I'm still constantly on the verge of tears. But they're clean tears, not poison ones. I don't know how to explain that. I suppose it's that I feel like I'm hurting a lot but it's almost like I just came out of shock and the damage is not being done any more but it hasn't quite started healing yet either. I just want to curl up in watery roots and cry until something grows around me. I've just been missing so many people for so long. I need presence.
N/A* is so good for me. I realize this anew every time I talk about it with someone. I've really learned how to advocate through N/A*, mostly through the practice it's given me. I've learned that my thoughts and efforts are useful and can create positive change. I've started to believe that what I have to give (teaching-wise) is worth offering. I feel such a strong bond with everyone who is active in N/A* -- which is awesome but also weird because I don't know how to navigate becoming real friends. I feel like people in N/A* are sort of forced to associate with me, so I don't know if they like me as a person or just appreciate my contributions. I'm hesitant to be like, "do you want to actively develop a friendship?" because if they don't want to there's a social pressure to hide that to preserve equilibrium and I don't know how to undo it. I don't think that people would necessarily agree despite not wanting it, but it's complicated because they can't just avoid me. I've sort of tried with two members but didn't feel a lot of interest back and don't want to push, so I just dropped it. :-[ I do feel nourished just by the group connection and working together on projects, so I suppose it's okay if deeper friendship doesn't come out of it. But I still want that, and I really want to cuddle everyone. That's definitely the worst part! With most of the people I know I can just be like, "I would like to go sit and cuddle together, how do you feel about that?" and know I'll get an unedited unpressured answer. But if you're not used to radical consent that might be a super-pressurey question, and even if it's not I don't think I could enjoy that very much at school, and spending time with people out of school seems impossible. BLEH. I did tell people I want more hugs in general and ask how they feel about it, and so far everyone's been open to that, at least as goodbyes.

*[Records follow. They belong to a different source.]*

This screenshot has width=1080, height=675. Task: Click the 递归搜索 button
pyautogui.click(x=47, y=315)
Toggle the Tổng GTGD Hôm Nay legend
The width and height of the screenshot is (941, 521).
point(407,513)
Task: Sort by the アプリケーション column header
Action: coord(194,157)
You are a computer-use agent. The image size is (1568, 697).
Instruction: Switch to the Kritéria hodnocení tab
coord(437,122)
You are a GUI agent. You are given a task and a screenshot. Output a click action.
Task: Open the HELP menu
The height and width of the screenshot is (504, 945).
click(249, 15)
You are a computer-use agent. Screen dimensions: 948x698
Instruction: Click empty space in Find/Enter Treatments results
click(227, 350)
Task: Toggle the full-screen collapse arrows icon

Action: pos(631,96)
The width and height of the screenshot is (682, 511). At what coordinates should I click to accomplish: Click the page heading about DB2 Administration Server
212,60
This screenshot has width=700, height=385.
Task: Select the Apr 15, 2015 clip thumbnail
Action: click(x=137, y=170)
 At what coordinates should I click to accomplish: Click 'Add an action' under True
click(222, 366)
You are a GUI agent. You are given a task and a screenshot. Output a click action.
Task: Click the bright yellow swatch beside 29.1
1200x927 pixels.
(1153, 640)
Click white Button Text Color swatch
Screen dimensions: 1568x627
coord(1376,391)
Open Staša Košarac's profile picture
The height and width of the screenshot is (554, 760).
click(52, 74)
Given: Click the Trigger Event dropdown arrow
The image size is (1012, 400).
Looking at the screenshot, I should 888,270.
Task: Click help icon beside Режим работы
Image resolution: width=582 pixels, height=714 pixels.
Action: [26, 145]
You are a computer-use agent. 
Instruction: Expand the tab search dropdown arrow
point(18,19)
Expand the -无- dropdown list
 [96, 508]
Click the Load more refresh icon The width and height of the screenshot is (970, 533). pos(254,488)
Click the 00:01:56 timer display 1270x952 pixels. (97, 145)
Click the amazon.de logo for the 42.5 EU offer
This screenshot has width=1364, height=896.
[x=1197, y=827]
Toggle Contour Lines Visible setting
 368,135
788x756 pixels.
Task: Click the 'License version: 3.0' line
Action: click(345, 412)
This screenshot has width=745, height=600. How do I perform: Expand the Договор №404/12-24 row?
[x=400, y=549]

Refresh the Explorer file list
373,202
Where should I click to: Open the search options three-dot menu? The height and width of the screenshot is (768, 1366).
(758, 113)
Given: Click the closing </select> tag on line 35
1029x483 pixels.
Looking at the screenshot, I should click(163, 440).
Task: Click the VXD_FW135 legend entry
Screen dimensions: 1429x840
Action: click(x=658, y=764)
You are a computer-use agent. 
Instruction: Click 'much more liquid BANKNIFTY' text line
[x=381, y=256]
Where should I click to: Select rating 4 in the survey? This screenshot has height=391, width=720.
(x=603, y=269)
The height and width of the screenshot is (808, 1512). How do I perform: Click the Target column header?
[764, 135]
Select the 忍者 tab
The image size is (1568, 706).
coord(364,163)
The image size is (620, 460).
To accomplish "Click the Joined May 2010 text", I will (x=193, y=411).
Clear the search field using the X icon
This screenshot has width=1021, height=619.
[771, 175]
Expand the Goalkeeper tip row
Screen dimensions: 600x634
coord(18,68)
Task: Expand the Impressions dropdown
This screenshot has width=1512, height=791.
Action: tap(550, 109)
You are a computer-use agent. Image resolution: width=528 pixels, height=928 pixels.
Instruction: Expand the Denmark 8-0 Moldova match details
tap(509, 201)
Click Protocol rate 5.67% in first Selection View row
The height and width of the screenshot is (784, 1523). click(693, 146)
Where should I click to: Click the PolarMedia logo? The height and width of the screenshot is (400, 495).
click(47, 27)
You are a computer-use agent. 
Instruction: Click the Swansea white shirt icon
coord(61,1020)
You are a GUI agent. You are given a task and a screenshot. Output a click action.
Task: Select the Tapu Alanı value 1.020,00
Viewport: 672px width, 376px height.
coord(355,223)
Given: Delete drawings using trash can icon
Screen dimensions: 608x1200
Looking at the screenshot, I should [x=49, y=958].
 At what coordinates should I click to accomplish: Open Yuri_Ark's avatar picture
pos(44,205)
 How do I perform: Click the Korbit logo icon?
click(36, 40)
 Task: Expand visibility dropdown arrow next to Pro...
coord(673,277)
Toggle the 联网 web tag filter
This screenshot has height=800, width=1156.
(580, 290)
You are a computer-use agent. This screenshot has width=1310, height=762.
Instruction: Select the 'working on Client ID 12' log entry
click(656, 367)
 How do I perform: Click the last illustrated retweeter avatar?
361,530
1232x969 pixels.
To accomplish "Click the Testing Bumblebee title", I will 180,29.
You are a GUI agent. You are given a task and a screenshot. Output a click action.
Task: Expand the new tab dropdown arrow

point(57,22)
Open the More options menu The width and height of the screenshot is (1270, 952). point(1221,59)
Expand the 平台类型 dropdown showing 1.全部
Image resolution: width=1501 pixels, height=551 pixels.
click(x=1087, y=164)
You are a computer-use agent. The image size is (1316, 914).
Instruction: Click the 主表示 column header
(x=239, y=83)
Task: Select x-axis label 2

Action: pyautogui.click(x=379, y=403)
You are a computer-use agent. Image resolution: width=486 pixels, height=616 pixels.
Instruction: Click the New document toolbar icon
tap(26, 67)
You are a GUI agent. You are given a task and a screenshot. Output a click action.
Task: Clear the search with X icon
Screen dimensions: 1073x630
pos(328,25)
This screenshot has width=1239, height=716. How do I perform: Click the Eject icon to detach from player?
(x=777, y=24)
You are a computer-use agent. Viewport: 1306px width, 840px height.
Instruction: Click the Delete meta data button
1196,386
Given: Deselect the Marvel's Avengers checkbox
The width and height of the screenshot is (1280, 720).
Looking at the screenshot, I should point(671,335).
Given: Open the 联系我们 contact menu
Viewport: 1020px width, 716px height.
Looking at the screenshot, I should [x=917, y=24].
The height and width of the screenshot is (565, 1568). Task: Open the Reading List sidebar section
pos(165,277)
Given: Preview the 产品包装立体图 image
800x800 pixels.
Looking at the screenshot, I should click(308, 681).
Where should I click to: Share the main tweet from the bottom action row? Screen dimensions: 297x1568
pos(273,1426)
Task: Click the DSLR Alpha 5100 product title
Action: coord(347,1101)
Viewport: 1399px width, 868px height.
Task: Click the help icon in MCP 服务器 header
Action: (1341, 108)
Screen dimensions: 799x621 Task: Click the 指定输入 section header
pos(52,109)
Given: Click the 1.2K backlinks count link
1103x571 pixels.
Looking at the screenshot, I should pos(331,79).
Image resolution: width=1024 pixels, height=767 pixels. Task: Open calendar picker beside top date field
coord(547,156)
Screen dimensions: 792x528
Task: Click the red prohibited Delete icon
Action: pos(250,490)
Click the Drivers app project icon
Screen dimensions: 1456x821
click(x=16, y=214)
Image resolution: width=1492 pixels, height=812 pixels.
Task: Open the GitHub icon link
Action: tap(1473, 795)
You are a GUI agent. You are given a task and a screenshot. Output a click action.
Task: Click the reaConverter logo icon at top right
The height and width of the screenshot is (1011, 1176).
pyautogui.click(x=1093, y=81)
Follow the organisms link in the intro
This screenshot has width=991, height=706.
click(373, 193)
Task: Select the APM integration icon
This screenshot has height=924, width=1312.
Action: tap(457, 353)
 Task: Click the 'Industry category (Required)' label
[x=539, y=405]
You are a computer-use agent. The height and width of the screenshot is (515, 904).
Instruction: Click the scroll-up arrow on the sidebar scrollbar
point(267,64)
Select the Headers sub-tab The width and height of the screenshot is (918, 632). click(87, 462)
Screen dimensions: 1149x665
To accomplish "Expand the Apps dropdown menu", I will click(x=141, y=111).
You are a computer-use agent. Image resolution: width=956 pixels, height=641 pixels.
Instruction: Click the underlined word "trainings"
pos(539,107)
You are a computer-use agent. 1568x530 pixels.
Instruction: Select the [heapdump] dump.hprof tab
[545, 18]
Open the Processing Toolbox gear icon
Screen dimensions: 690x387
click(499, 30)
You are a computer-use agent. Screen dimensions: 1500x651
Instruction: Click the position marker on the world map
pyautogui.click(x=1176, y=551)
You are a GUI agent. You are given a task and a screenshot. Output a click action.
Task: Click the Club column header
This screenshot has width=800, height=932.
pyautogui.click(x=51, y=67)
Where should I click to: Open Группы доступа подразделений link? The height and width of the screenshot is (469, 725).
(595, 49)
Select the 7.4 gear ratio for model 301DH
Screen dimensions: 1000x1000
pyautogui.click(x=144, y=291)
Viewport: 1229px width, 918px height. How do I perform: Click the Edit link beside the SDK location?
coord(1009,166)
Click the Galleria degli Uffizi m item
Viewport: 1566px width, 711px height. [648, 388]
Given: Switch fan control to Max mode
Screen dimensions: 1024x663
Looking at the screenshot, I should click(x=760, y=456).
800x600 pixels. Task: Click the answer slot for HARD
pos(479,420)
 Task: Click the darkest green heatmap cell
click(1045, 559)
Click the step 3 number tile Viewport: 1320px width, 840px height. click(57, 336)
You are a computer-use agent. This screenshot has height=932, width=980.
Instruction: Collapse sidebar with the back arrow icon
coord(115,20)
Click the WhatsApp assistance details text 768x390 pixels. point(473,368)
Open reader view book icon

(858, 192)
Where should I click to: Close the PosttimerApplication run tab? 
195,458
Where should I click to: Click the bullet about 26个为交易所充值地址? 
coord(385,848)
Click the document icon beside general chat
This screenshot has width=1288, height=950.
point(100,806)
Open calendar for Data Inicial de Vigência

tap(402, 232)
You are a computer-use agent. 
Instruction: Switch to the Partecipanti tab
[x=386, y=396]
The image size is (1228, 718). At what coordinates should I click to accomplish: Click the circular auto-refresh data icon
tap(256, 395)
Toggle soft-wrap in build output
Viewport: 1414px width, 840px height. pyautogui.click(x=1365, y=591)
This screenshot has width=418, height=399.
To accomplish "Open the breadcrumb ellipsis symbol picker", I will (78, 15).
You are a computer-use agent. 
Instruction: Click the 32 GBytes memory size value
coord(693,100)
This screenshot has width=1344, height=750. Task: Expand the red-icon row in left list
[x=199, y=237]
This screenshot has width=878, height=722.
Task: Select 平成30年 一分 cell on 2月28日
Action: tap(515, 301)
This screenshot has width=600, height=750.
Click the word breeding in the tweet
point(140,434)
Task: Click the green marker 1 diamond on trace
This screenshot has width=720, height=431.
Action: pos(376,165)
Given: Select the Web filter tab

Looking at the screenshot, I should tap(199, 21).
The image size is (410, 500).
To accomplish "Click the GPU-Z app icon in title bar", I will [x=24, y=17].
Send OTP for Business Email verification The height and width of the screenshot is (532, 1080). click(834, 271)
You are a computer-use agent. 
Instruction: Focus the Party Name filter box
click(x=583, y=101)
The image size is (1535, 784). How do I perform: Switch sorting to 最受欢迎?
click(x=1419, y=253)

In other news Kylei and I have started doing ritual daily-ish (we aim to do it daily but don't always have the energy), drawing the people and situations we want to us. I can feel it working already, which is a relief. It's very simple -- we light a candle, hold it together while touching each other, focus on what we want to bring in, and thank the universe in advance for it. Whether we do ritual or not we cuddle every day now -- for a while after ze started working we barely saw each other, until we realized what was happening and decided to aim for at least 15 minutes of focused time every day. I feel like we're starting to develop some forward motion again, which is encouraging.